Ever since E told me that she is a boy in our very first bathtub talk, she has maintained her “don’t tell anyone” stance. She knew I would tell her dad, my husband, but beyond that, the door was locked. Her sense of herself as a trans person was always something that she wanted to keep just there, with herself.
A few months ago, she began to express her fear. The fear of people thinking she is weird. The fear of losing her friends. I have always tried to comfort her at these times, reassure her. She always just listens, never really saying much, just taking it in. This is not her usual way. She can be very strong and opinionated. She is not afraid to challenge me when she disagrees or doesn’t like what I have to say. But during these conversations, she is quiet. I both like it and am uneasy. What is going on in her beautiful, tender mind?
Now I see that talking about that fear is all part of the process. It was a big step for her to express that vulnerability and my challenge was to respect her feelings while gently finding ways of supporting her in moving out of that fear. Like many things along the way, I struggled inside while putting on a brave face to her. I felt my way out of these conversations usually feeling like I managed to get through the weeds somehow. I always want to talk more, but that’s another thing I have to respect: her limits of enough, mom.
Over the years, it was impossible for me to honor her “don’t tell anyone” request. But I did let her know when I shared her story and she allowed it easily. It was just a few close people and I think she understood my need to talk. She recognized that her enough, mom policy was not working for me.

▶ EXTRACTED MATERIAL
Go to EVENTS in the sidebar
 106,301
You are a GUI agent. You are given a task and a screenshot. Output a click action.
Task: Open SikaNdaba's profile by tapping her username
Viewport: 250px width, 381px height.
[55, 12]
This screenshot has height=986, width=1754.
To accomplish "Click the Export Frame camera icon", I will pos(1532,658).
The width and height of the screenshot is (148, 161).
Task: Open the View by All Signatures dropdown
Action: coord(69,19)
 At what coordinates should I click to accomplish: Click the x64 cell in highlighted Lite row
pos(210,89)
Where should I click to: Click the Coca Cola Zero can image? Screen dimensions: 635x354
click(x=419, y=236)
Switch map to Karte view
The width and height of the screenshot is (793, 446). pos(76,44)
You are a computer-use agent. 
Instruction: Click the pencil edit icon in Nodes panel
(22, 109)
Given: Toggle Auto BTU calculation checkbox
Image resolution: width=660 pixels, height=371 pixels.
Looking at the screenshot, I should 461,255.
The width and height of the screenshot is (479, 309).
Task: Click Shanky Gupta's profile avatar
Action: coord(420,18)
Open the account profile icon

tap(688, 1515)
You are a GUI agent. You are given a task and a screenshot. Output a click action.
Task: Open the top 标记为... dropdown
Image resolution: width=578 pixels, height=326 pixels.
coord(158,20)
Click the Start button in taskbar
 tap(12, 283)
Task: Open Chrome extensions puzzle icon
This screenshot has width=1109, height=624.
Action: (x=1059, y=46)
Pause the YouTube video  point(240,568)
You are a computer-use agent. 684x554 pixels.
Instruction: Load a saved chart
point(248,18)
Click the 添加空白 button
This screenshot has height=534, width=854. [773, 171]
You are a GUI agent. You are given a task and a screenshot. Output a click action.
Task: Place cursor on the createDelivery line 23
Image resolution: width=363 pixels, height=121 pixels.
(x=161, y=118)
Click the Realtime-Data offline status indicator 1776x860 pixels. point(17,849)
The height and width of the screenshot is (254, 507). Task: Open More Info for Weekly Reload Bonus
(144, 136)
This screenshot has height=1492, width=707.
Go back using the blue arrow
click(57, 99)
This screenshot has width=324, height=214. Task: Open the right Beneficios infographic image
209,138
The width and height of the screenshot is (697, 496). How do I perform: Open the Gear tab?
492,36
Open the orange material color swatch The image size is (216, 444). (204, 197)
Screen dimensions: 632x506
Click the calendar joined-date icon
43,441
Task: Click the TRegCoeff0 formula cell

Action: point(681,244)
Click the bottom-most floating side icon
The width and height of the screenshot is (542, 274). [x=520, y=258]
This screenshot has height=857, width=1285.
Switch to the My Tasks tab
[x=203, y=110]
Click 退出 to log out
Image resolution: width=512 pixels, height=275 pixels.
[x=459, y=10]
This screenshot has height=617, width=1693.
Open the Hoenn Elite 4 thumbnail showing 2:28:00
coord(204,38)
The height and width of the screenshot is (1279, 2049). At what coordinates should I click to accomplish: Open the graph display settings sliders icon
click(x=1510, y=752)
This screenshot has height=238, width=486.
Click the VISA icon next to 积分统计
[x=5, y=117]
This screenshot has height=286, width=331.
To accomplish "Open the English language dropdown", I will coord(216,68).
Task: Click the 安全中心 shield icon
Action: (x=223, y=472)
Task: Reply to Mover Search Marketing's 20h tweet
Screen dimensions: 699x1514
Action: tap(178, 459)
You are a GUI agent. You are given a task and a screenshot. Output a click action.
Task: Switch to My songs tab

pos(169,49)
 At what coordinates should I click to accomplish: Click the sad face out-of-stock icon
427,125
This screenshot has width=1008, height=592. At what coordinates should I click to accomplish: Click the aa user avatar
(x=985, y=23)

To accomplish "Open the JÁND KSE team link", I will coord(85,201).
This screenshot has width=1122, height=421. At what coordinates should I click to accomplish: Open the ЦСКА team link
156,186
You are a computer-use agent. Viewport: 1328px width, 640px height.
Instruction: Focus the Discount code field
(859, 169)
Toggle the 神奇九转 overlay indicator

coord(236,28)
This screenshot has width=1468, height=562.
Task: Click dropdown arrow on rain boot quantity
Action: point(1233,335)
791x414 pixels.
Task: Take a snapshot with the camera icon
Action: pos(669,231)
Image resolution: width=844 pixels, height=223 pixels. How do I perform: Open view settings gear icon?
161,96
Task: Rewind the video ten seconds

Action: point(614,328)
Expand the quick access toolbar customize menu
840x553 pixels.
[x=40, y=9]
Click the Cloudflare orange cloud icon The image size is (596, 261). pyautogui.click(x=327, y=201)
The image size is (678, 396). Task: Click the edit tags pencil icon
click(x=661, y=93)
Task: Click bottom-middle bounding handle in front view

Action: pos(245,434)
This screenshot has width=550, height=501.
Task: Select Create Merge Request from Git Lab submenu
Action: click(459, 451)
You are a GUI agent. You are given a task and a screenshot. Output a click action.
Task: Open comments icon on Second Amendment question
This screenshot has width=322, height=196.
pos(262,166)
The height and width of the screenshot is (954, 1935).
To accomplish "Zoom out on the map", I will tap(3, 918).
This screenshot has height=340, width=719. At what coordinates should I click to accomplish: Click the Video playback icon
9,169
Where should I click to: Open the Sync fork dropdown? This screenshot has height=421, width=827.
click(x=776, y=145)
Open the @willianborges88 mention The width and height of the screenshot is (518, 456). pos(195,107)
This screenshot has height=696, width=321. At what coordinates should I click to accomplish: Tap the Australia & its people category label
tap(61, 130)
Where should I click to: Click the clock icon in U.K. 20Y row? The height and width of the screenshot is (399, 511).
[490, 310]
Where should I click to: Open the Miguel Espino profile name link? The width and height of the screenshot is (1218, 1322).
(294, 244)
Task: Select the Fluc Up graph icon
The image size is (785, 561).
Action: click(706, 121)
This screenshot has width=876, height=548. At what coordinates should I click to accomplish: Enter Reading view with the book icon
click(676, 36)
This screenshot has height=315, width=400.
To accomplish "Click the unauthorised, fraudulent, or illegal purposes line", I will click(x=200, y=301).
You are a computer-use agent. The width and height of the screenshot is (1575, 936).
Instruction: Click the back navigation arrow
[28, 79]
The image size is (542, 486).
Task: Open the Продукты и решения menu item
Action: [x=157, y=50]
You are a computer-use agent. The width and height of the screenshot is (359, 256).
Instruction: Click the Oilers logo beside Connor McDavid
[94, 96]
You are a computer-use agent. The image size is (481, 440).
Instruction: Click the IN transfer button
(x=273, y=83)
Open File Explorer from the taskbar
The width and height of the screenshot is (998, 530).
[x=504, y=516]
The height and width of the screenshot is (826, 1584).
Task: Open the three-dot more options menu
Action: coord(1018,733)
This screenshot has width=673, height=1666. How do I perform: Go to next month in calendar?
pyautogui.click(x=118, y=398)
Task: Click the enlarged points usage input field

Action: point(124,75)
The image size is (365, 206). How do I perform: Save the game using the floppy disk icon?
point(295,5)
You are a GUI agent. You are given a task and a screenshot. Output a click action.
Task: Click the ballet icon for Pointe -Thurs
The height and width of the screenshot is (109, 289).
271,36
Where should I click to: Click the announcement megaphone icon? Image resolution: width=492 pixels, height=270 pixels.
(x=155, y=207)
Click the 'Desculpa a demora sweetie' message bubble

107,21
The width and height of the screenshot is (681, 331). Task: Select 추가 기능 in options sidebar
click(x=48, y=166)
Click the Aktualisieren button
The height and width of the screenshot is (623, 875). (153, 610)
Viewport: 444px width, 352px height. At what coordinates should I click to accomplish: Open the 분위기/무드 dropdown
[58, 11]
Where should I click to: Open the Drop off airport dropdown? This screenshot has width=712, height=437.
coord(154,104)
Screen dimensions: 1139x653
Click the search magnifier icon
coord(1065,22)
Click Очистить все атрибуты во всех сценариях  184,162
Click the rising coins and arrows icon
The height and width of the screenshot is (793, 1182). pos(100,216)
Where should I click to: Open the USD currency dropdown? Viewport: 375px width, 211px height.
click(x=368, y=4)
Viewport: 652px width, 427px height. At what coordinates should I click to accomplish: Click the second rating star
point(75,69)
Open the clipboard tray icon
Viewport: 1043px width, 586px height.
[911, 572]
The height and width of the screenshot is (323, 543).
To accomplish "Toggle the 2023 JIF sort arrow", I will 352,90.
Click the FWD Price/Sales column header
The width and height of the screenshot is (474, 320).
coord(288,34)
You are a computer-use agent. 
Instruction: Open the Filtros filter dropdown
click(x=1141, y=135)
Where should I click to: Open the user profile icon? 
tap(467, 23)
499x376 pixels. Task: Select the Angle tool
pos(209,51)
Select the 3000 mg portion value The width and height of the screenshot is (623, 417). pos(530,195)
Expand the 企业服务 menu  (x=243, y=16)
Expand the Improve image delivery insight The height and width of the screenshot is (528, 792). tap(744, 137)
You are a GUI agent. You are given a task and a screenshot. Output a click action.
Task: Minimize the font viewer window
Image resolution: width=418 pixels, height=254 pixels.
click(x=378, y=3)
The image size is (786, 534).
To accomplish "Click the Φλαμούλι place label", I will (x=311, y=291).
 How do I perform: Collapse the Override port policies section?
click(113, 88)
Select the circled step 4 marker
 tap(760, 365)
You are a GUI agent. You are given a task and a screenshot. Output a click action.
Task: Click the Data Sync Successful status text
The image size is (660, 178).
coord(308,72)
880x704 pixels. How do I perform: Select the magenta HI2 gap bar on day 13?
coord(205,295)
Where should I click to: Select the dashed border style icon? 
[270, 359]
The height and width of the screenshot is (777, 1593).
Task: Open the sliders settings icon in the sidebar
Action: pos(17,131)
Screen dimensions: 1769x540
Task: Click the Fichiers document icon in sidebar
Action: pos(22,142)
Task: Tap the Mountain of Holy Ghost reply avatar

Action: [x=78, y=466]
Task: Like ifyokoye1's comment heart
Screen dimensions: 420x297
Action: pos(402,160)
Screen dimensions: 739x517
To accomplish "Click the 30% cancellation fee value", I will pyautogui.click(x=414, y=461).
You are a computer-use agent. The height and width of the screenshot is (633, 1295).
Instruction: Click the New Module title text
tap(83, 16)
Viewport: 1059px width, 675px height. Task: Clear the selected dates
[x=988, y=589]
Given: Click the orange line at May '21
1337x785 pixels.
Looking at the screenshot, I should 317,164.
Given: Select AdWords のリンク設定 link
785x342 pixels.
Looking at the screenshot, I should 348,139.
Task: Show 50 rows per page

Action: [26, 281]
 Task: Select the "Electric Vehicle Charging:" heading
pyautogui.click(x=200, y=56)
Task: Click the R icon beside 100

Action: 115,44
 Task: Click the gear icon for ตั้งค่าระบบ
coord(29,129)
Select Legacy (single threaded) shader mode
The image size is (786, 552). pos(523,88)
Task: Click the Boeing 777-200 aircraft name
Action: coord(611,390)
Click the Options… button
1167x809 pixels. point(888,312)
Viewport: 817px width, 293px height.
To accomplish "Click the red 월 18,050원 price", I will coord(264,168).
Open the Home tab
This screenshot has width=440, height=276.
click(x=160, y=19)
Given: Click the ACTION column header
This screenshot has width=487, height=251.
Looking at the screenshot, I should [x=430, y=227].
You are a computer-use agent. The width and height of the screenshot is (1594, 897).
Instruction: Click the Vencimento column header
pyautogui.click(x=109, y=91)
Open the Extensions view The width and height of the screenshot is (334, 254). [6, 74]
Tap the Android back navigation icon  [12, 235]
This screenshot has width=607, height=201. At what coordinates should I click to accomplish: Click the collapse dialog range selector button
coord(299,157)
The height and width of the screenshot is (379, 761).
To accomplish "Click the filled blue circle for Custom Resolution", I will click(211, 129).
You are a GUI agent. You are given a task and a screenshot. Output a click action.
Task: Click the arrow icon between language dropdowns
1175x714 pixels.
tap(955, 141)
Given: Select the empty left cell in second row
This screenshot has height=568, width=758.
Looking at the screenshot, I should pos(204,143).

▶ DIRECTIVE A
Please print everything in the records from the line containing "Open the Home tab" down to the line containing "Tap the Android", keeping both of those lines.
▶ DIRECTIVE B
Proceed with the account of E's "don't tell anyone" wish, picking up after its final sentence.

▶ EXERCISE ANSWER A
Open the Home tab
This screenshot has width=440, height=276.
click(x=160, y=19)
Given: Click the ACTION column header
This screenshot has width=487, height=251.
Looking at the screenshot, I should [x=430, y=227].
You are a computer-use agent. The width and height of the screenshot is (1594, 897).
Instruction: Click the Vencimento column header
pyautogui.click(x=109, y=91)
Open the Extensions view The width and height of the screenshot is (334, 254). [6, 74]
Tap the Android back navigation icon  [12, 235]

▶ EXERCISE ANSWER B
Since her decision to transition, things have changed. She wants me to tell people, people she selects. A few parents of her friends. Our close family. When she asks me how people react, she is so eager, so ready. She wants to hear that they are ok with it, that they love her, that they are happy that she is becoming herself. And that is what she gets to hear because that is what they all say.
Her latest request: please tell my hockey coaches.
E plays ice hockey. It is a part of her world that she treasures. On her team, there are all boys, and E is their goalie. They are a talented crew of fierce competitors, kind hearted humans, and absolute goofballs. She loves them and they love her. At the end of every game, they surround her, offering her cheers on a great win or support when it wasn’t their day. They are there for each other. This tone is set by her two coaches. We couldn’t ask for a better team experience for her.
But it’s hockey. It’s an uber masculine old school world that smells bad and swears a lot. For all those reasons, I love it. For those same reasons, I have a bit of a disconnect. My kids like to tell me I’m a peace nut, and it’s hard to reconcile that with their hockey lives. There’s not a lot of recycling in hockey. But there is an abundance of heart.
So when E asked that I tell her coaches, I could see where she was going. Family ok with it, check. Friends families ok with it, check. Hockey was the next arena to explore.
I emailed them. It was one of those hold-your-breath-and-press-send moments. I have such faith in these guys as human beings and while I really believed that they would have a positive response, I was nervous. It was so important to E that they approve of her.
Of course, they did. Their responses brought tears to my eyes and filled me with hope and happiness. It was the first thing she asked about as she walked through the door after school – what did my coaches say? I asked her if she wanted me to read the emails to her.
No! Just tell me if they are ok with it. (translation: enough, mom.)
Yes, yes, yes – they are ok. They love and support you. But they want me to let you know that they are going to be just as hard on you in practice.
Big, big grin. Hockey world, check.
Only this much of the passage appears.